- Commandant's Letter of Commendation Ribbon
- Type: Individual award ribbon
- Awarded for: An act or service resulting in unusual and/or outstanding achievement
- Presented by: United States Department of Homeland Security
- Eligibility: Members of the Armed Forces of the United States, including foreign military personnel serving in any capacity with the Coast Guard
- Status: Currently awarded
- First award: 17 March 1979

Precedence
- Next (higher): Service achievement medals
- Next (lower): Coast Guard Combat Action Ribbon

= Commandant's Letter of Commendation Ribbon (United States Coast Guard) =

The Commandant's Letter of Commendation Ribbon is a personal military award of the United States Coast Guard. The award was established in March 1979 by Admiral John B. Hayes.

==Criteria==
The Commandant's Letter of Commendation Ribbon is awarded to any member of the Coast Guard who receives a Letter of Commendation from the Commandant of the United States Coast Guard. The decoration is retroactive to August 12, 1921 which was when the Commandant's Commendation Letter was first issued by Admiral William E. Reynolds.

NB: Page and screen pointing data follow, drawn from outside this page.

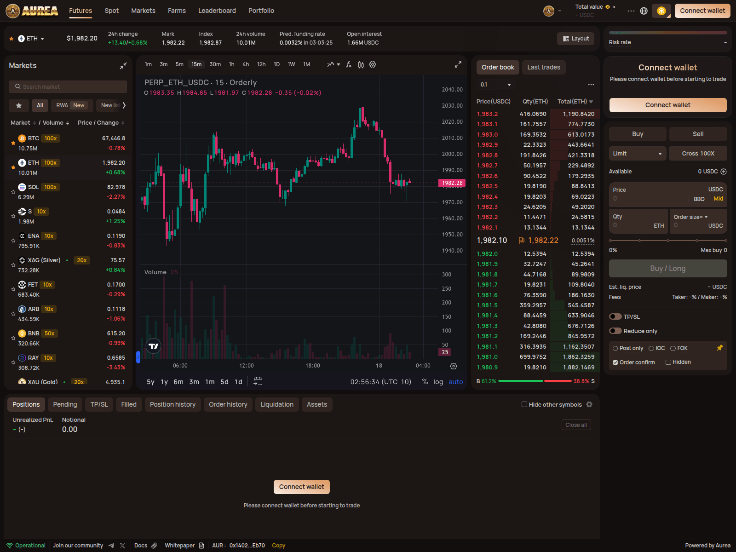Screen dimensions: 736x552
Task: Copy the AUR contract address
Action: point(278,546)
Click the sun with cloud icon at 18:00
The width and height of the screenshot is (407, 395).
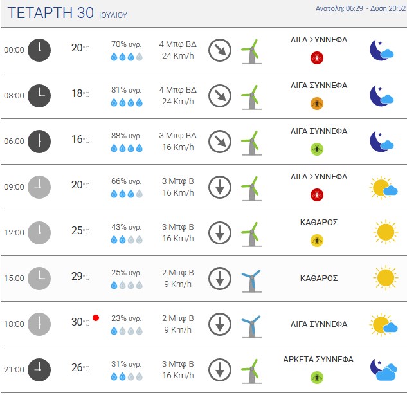pyautogui.click(x=383, y=324)
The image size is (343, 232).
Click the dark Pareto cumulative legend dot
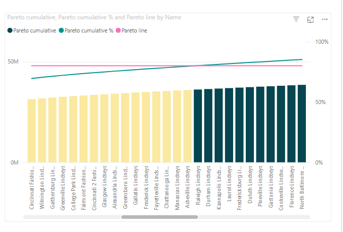[x=10, y=30]
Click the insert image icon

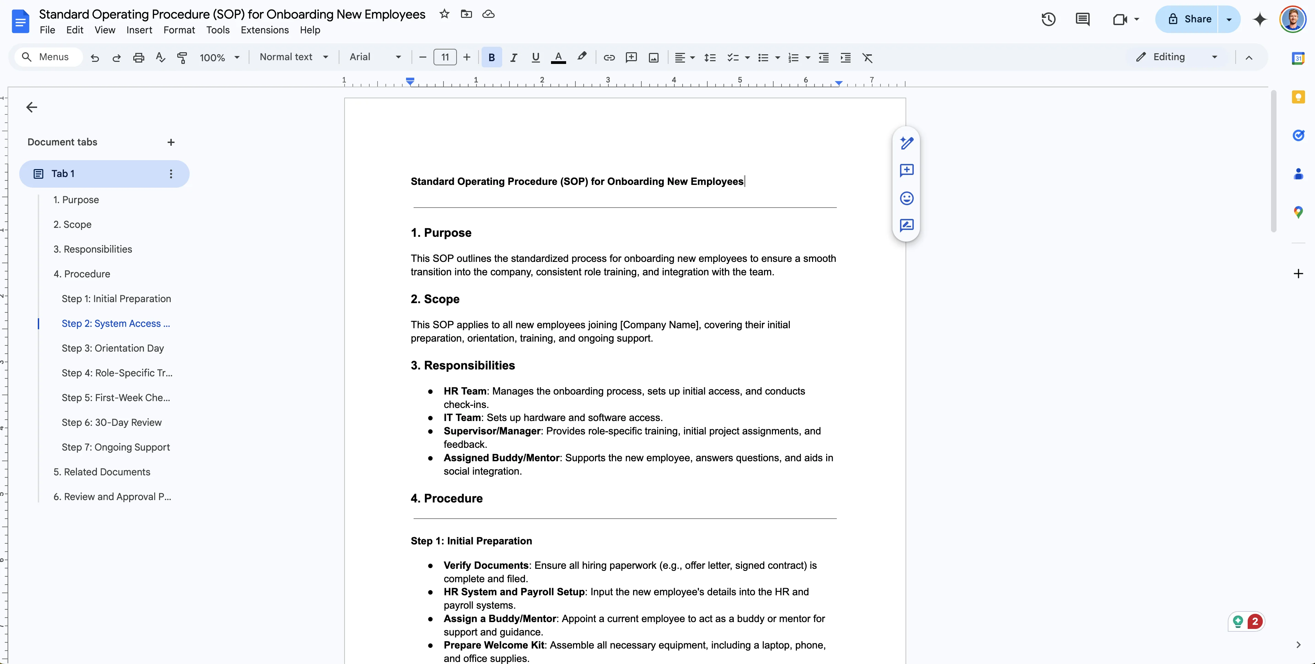click(653, 58)
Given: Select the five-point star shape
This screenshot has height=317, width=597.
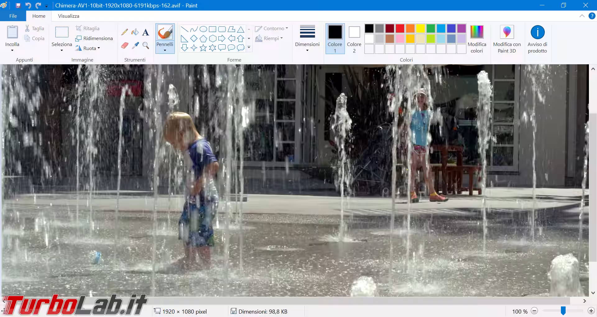Looking at the screenshot, I should coord(203,48).
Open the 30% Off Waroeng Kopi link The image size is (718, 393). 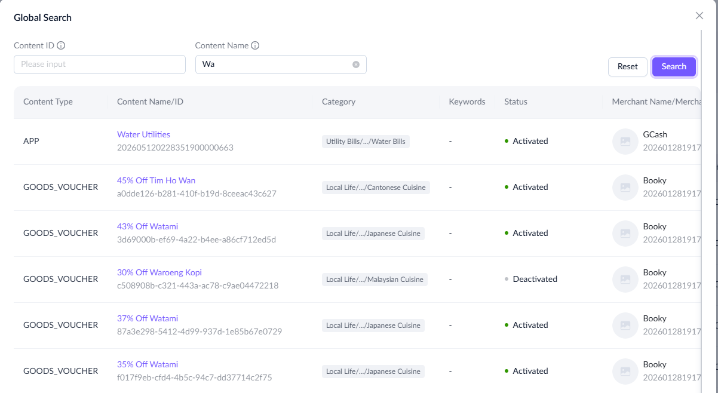point(159,272)
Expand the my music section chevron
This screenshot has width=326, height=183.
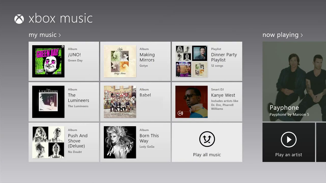coord(60,35)

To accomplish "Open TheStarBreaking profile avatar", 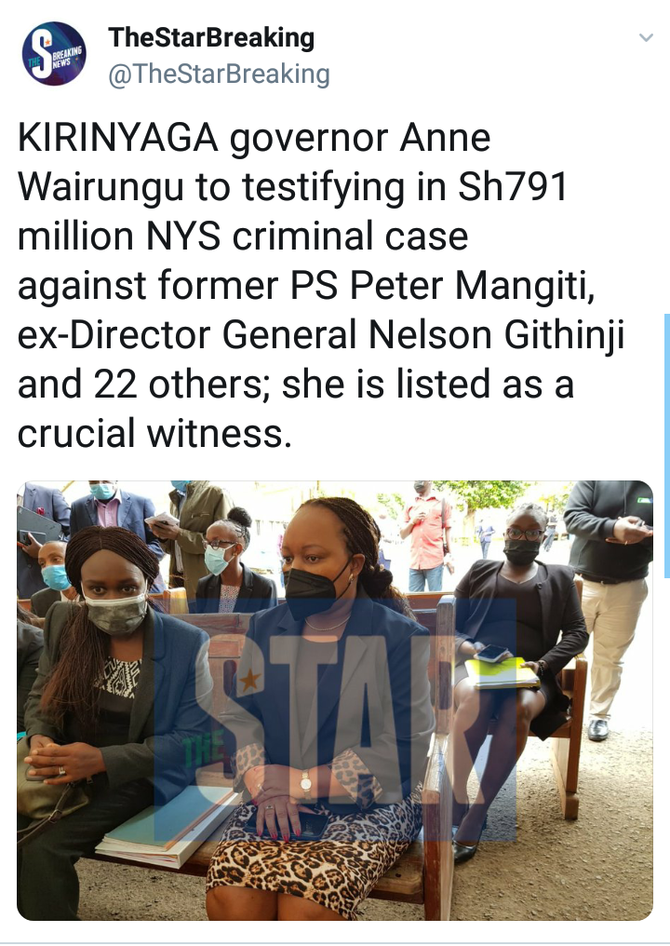I will pos(54,54).
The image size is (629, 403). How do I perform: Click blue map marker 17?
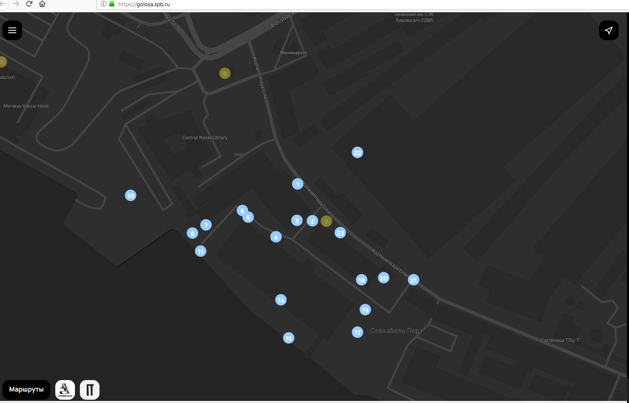pos(357,333)
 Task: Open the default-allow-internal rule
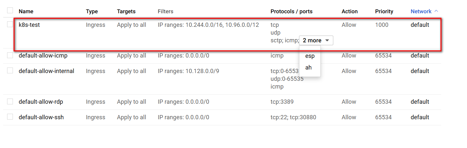click(46, 71)
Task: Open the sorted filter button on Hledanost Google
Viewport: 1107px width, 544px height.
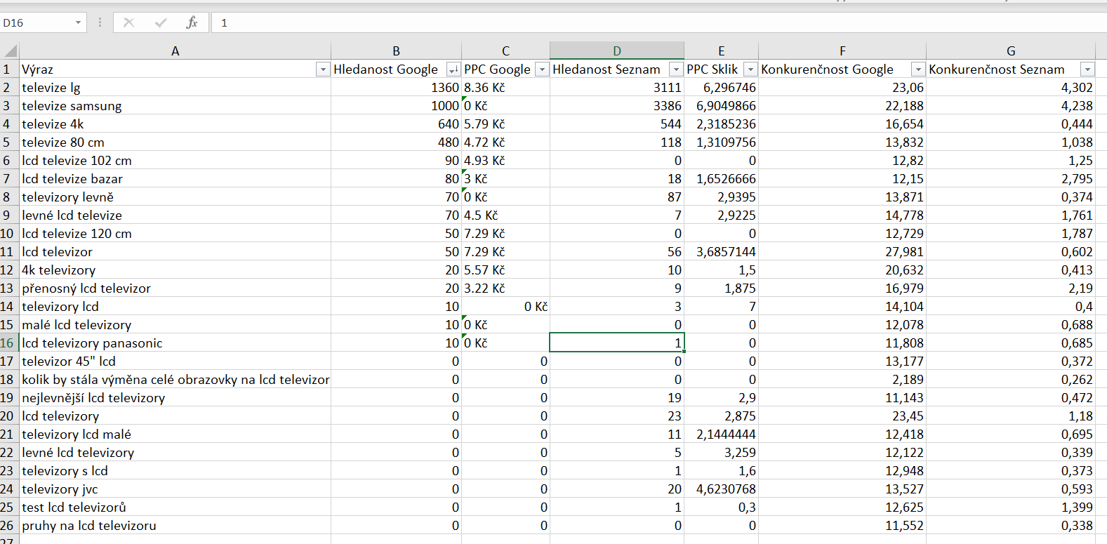Action: coord(453,69)
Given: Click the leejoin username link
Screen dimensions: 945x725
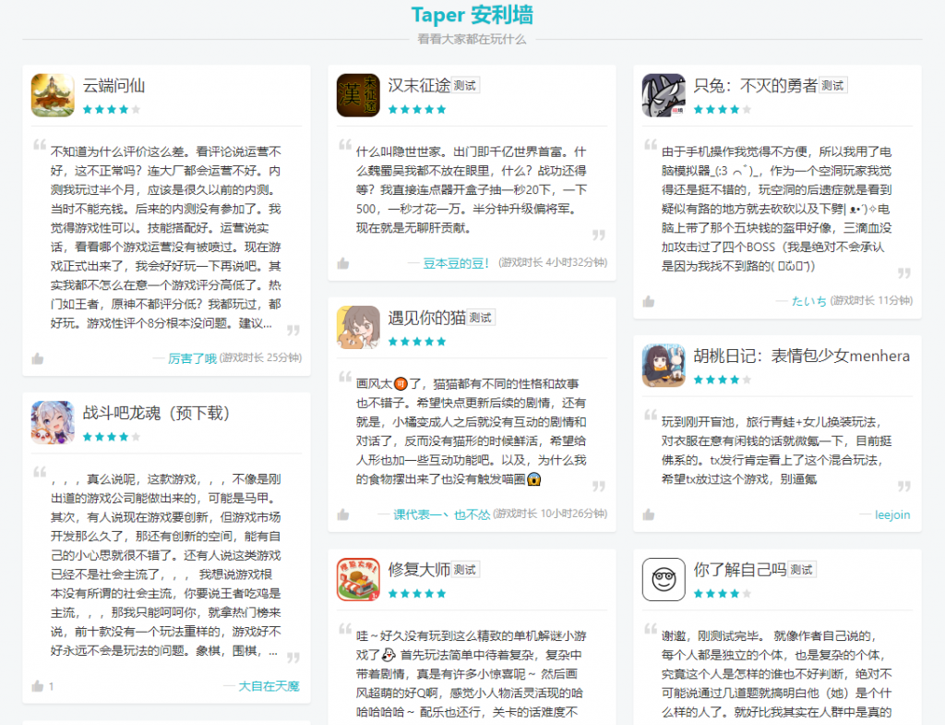Looking at the screenshot, I should point(891,515).
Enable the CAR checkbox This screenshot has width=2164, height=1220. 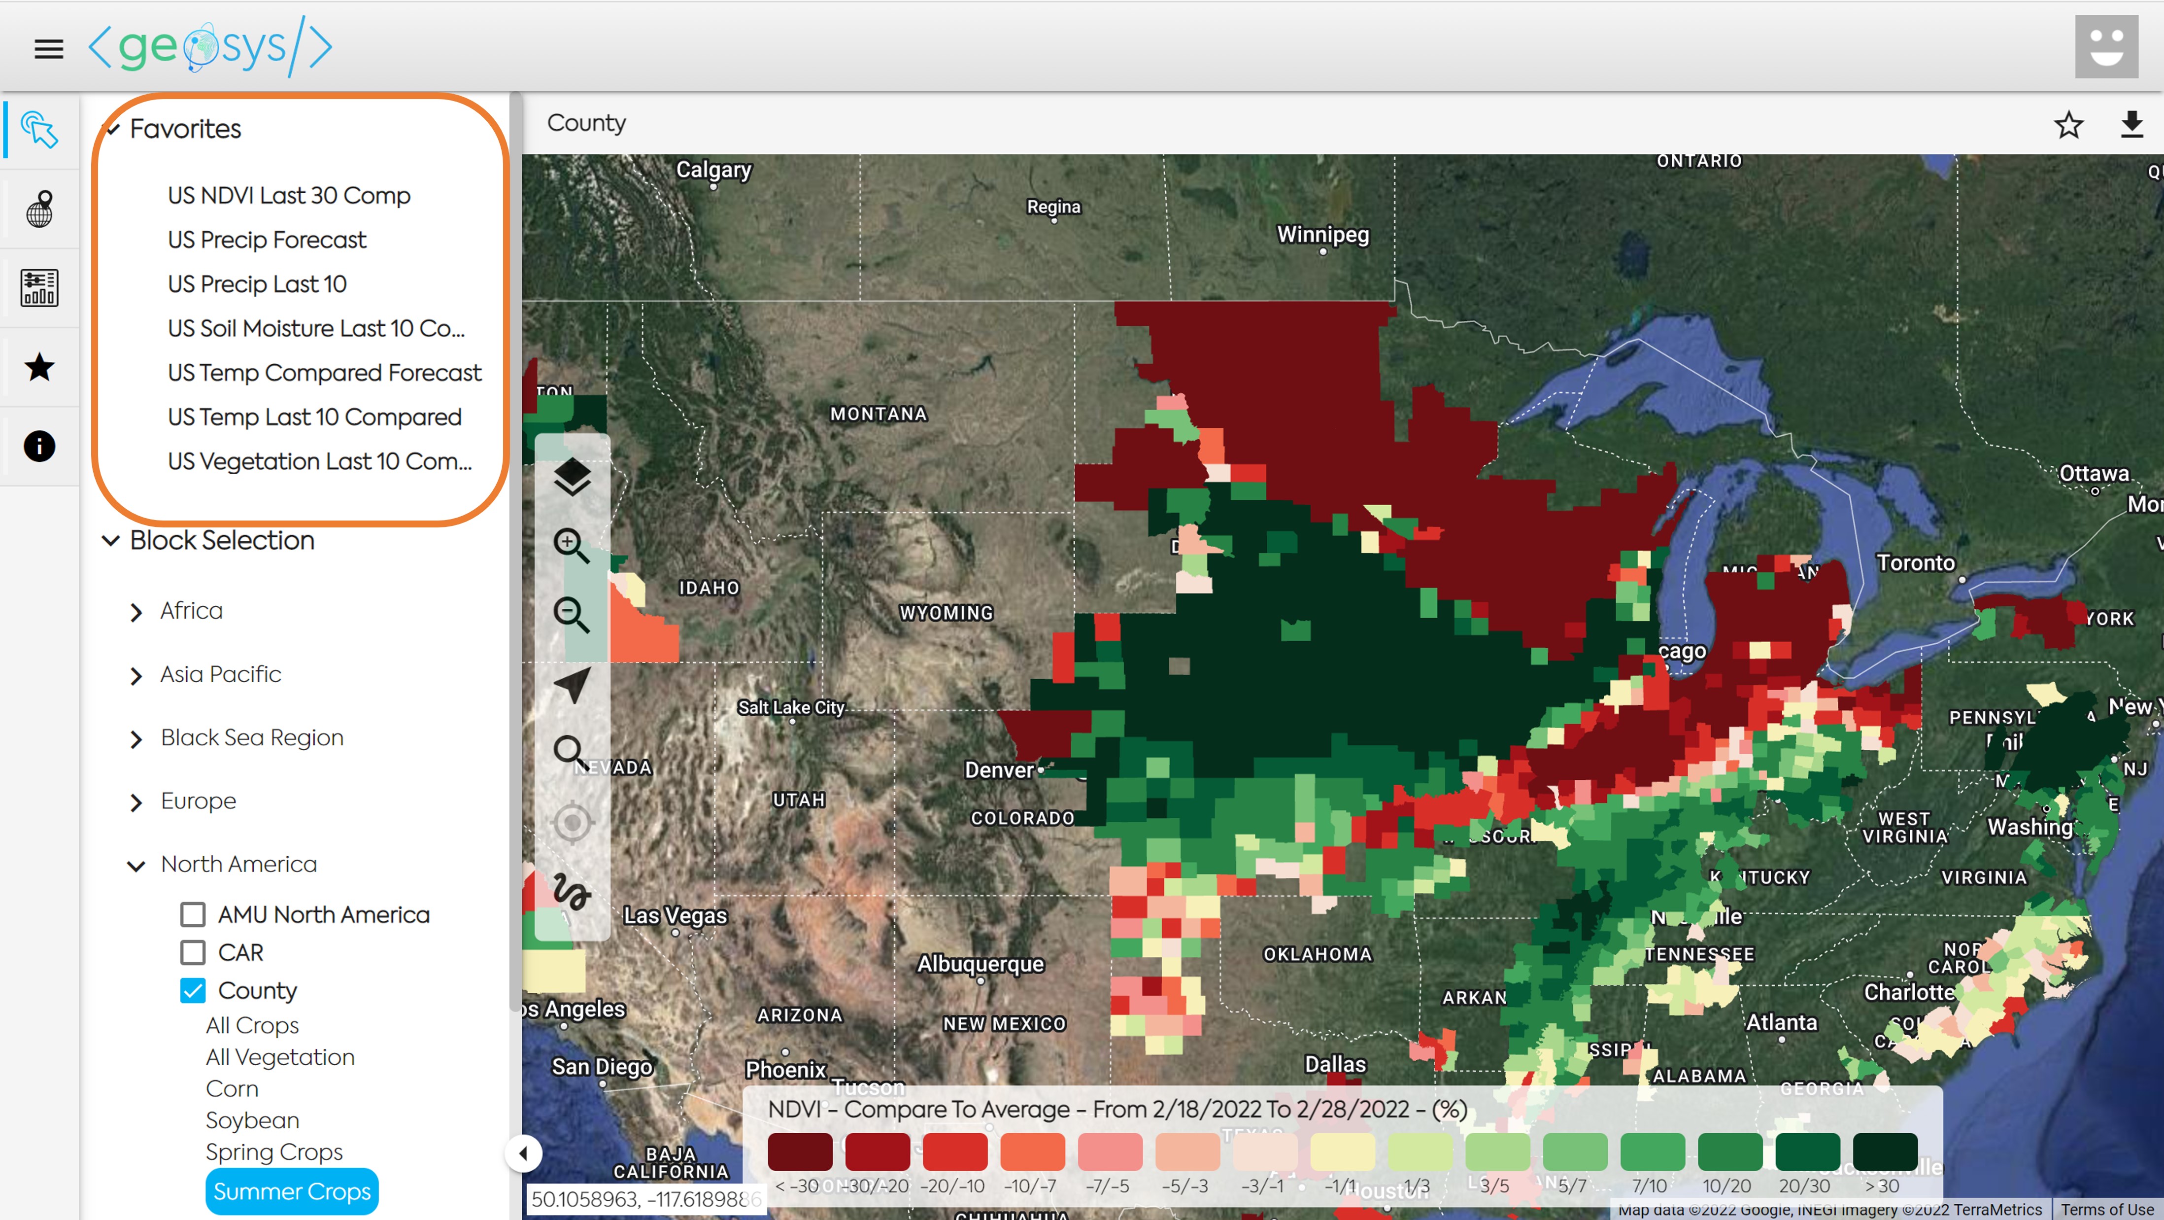click(193, 952)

Additional awards of the Commandant's Letter of Commendation Ribbon are denoted by 5/16 inch stars. The Commandant's Letter of Commendation Ribbon with the Operational Distinguishing Device may be authorized for operational and field condition achievements. Considering Coast Guard awards and decorations only, the Commandant's Letter of Commendation Ribbon is below the Coast Guard Achievement Medal in order of precedence.